According to Castro, the potential demand for this type of education is tremendous.“From the narrow point of view of costs, two years of college are cheaper than four,” Castro says. “From a personal standpoint, many students would be better off if they could get a job in two years instead of four.”

There is also an equity issue. “This is the first opportunity for the region’s working-class kids to get into higher education,” says Castro. “Stuffing them with price equilibrium theory is not necessarily the best choice. A two-year course is often ideal. From the labor market’s perspective, there will be a huge demand for well-trained technicians who can fix fax machines, cellular phones or computers.”

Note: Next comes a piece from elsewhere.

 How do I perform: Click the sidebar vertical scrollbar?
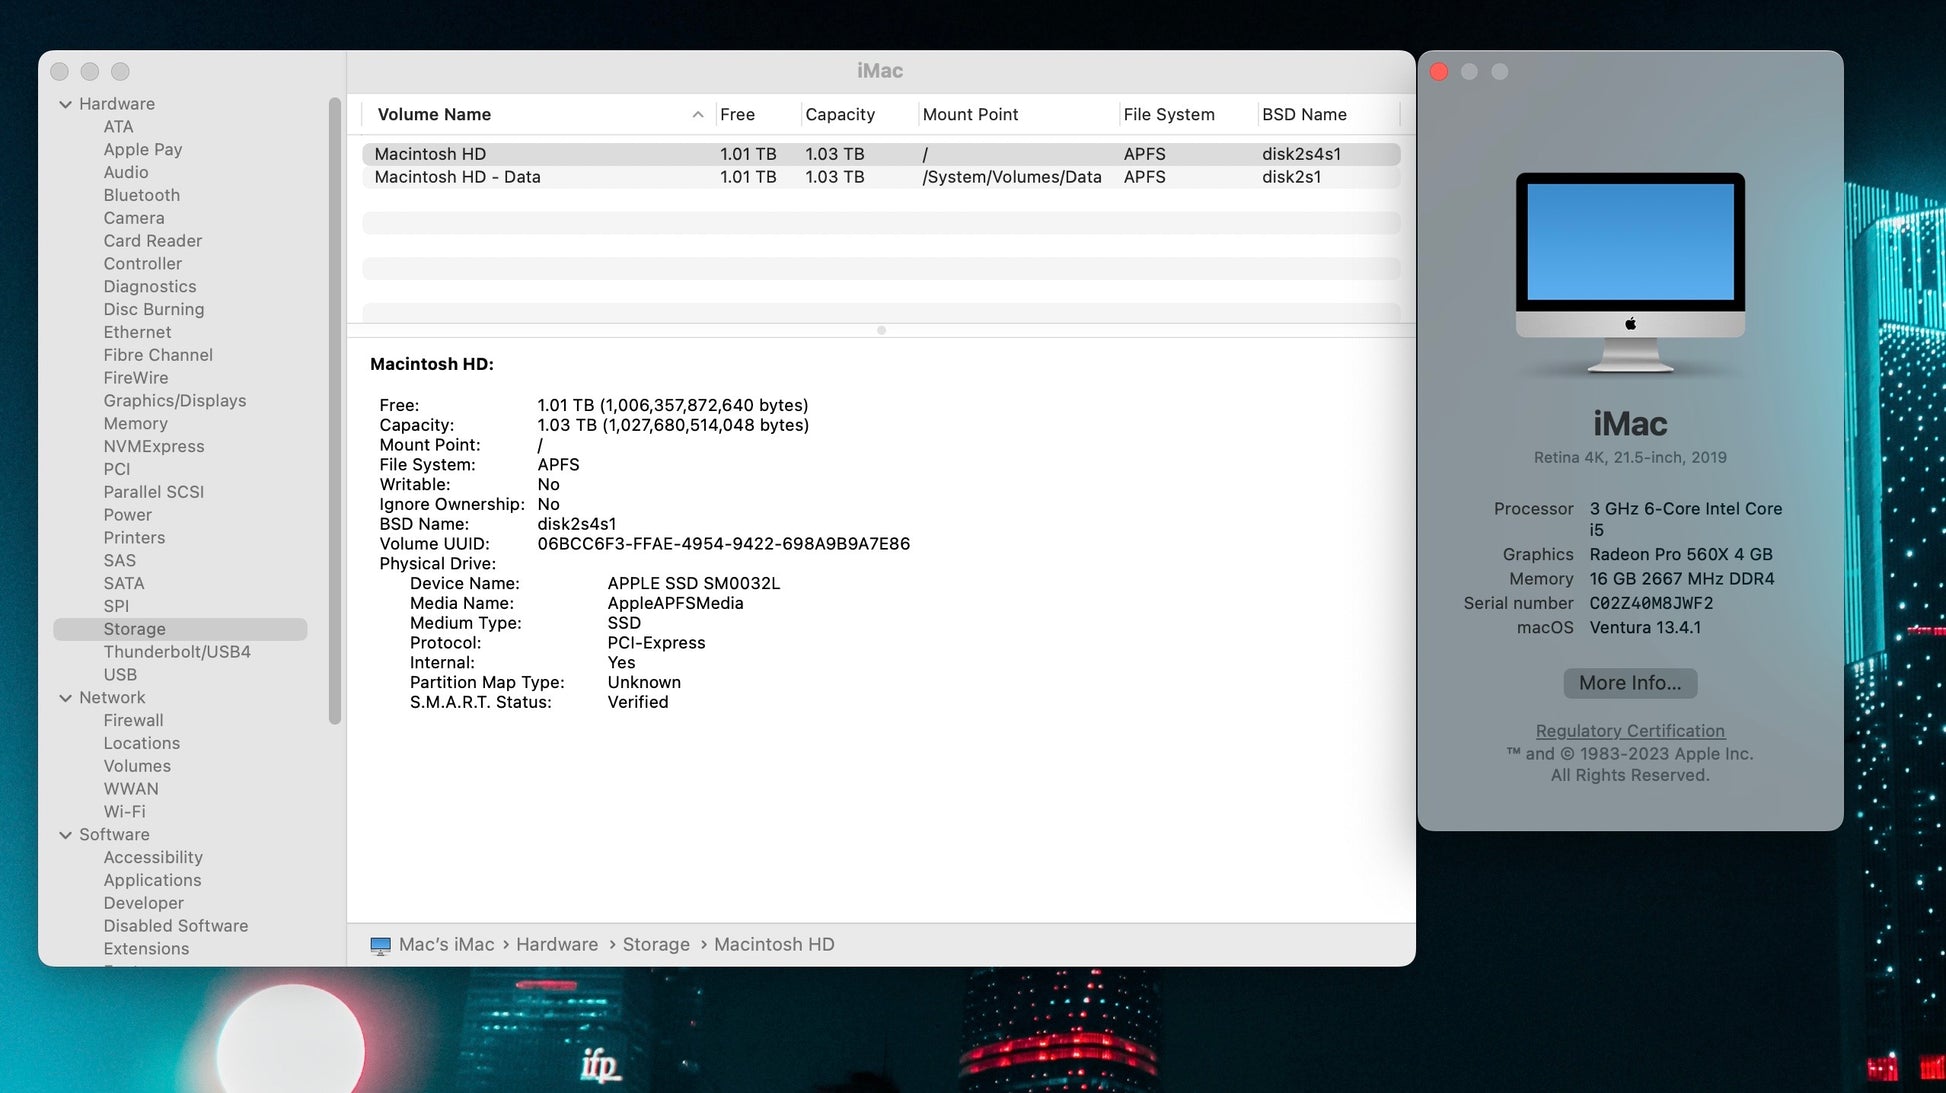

While in the past an experienced mechanic could tune a car’s motor by ear, today he must deal with dozens of computers under the hood. These new technologies—and the mammoth manuals they invariably spawn —require several levels of abstraction that can only be acquired in post-secondary education, says Castro. Latin American universities have traditionally been geared toward producing engineers who could understand the theory behind technologies but would have a hard time changing a tire. Community colleges could fill this vacuum. But if two-year institutions are given second-class status, they will fail to fulfill this role, says Castro. “We want to raise the profile of the community college concept, similar to what the United States and Europe have done.”

In industrialized countries, at least half of higher education graduates go through community colleges or similar institutions. This is especially true in the case of older and less-affluent students who are already in the work force. Two-year schools frequently work in close contact with the private sector. Their boards of governors tend to include local business leaders as well as government representatives. Their study programs are usually designed to match the requirements of the job market. In some cases their campuses are right next to the facilities of the companies where their graduates will eventually work.

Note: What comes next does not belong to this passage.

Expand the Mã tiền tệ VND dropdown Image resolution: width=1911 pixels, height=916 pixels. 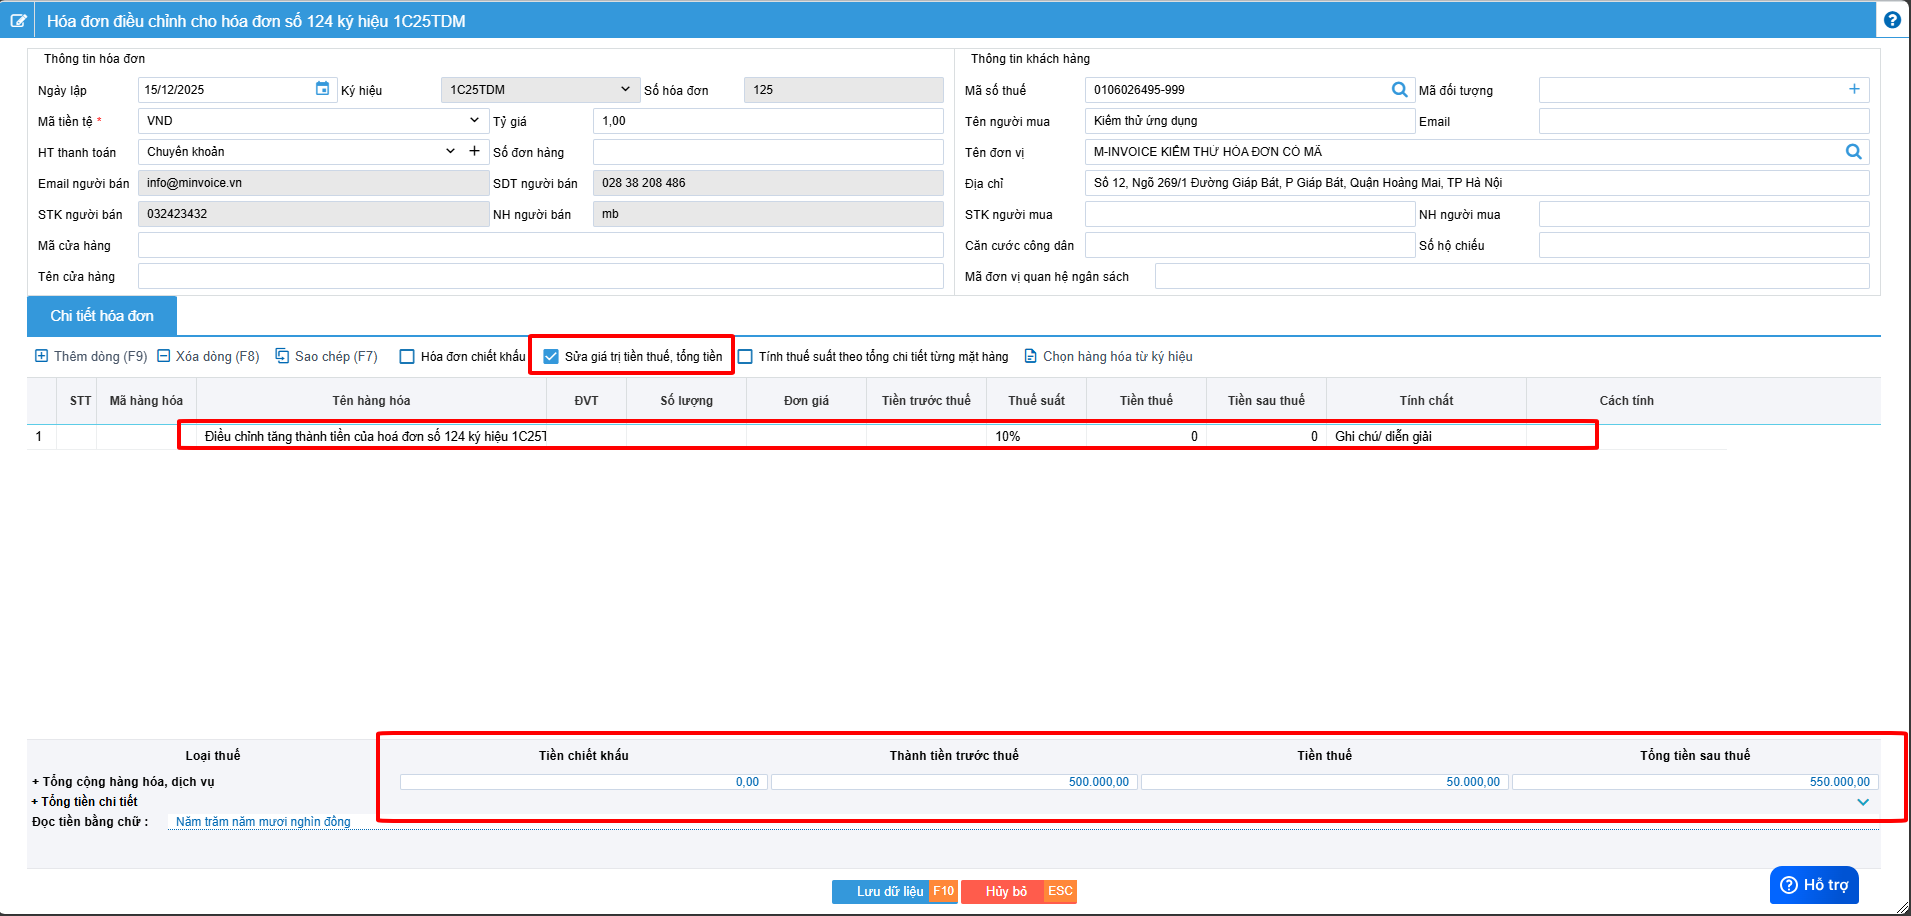(x=474, y=121)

However, funding will still loom as a problem as Latin American countries attempt to build similar institutions. Traditionally, community colleges are public entities that cover their costs with a mix of state and local government subsidies and tuition fees. But in most of Latin America, such hybrid solutions are still in their infancy.

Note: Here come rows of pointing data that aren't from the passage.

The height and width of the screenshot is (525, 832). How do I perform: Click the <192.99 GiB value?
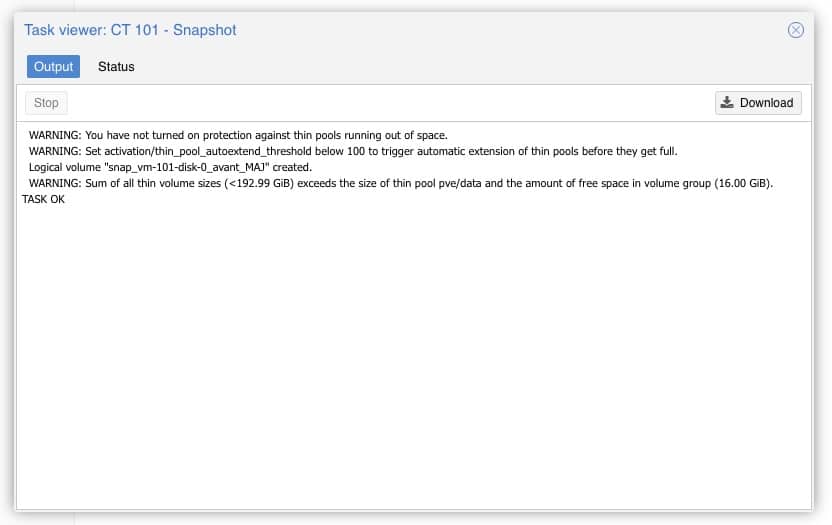259,183
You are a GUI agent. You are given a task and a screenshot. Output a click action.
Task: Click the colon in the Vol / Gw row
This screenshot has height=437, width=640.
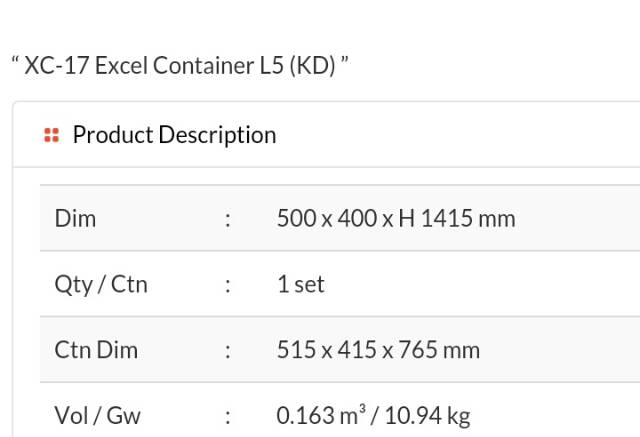coord(228,416)
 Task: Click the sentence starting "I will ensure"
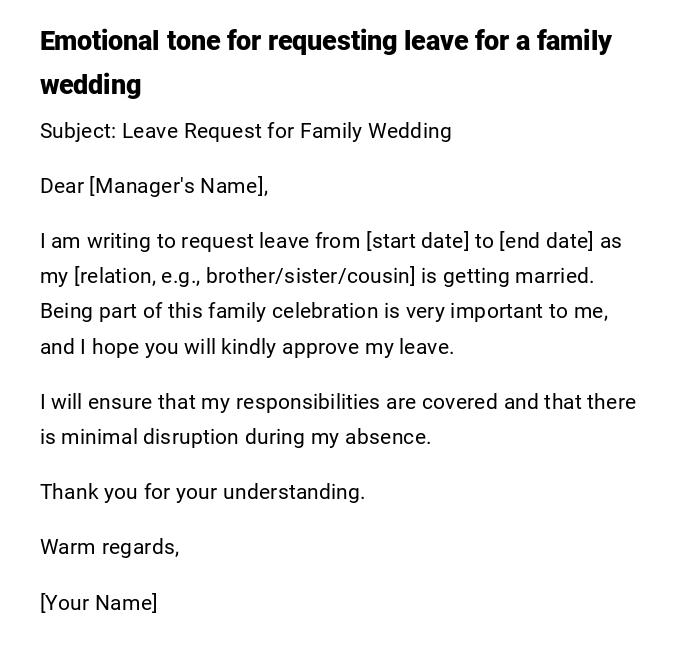[338, 402]
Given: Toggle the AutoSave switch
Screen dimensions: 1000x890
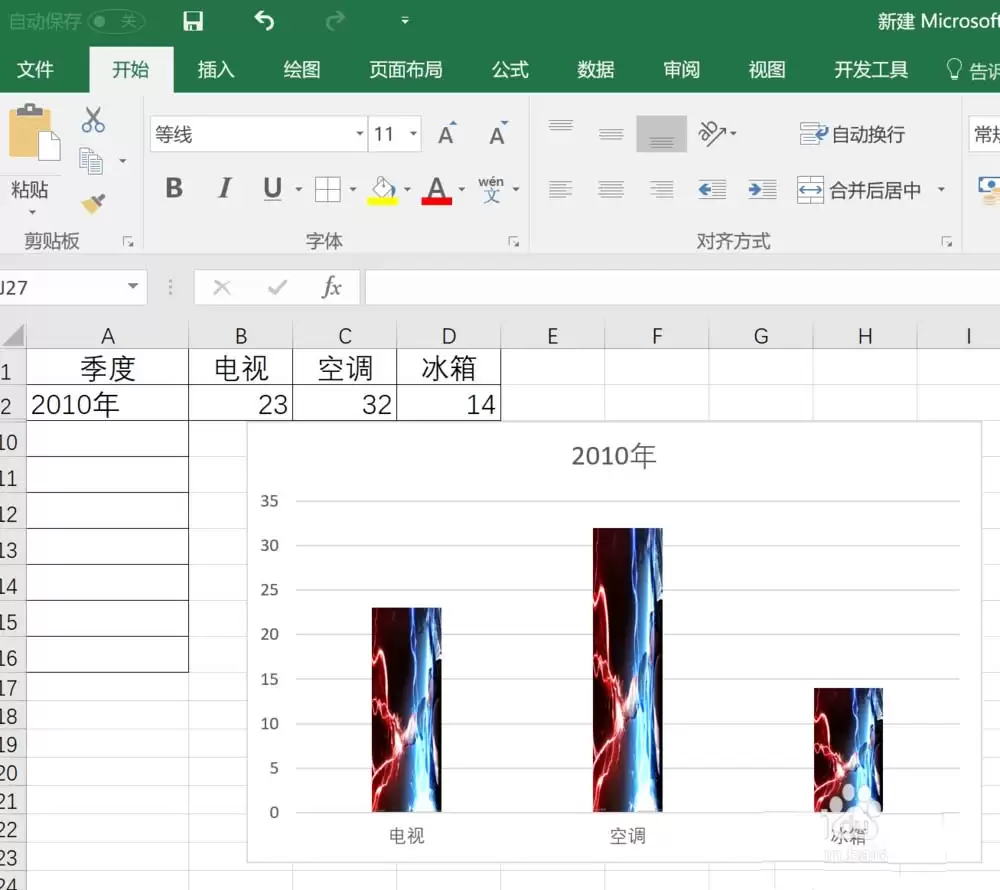Looking at the screenshot, I should (x=117, y=22).
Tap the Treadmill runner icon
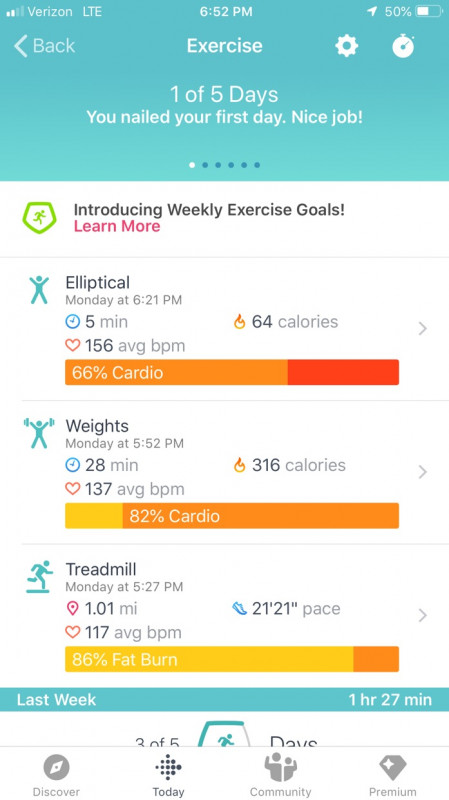This screenshot has width=449, height=800. click(40, 577)
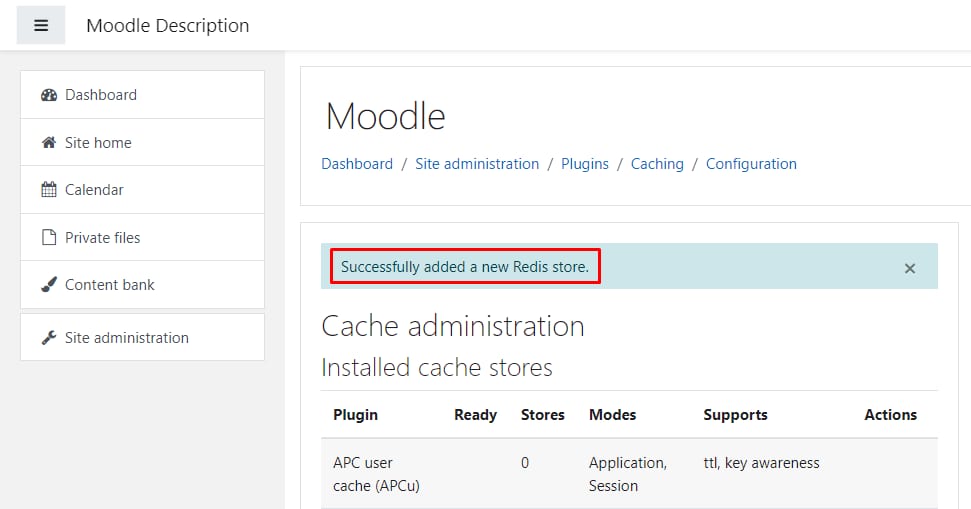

Will these financial constraints force Latin America to buck an increasingly popular trend? Clearly, massive admission into traditional universities with long academic courses has not been the solution for those students who must quickly acquire the practical skills needed to succeed in today’s labor markets. In contrast, career-driven short courses seem like a reasonable option and a wiser investment of scarce public resources. As Castro notes, even though the region’s political and cultural peculiarities may prevent it from replicating every aspect of the community college model, the winds are blowing in that direction.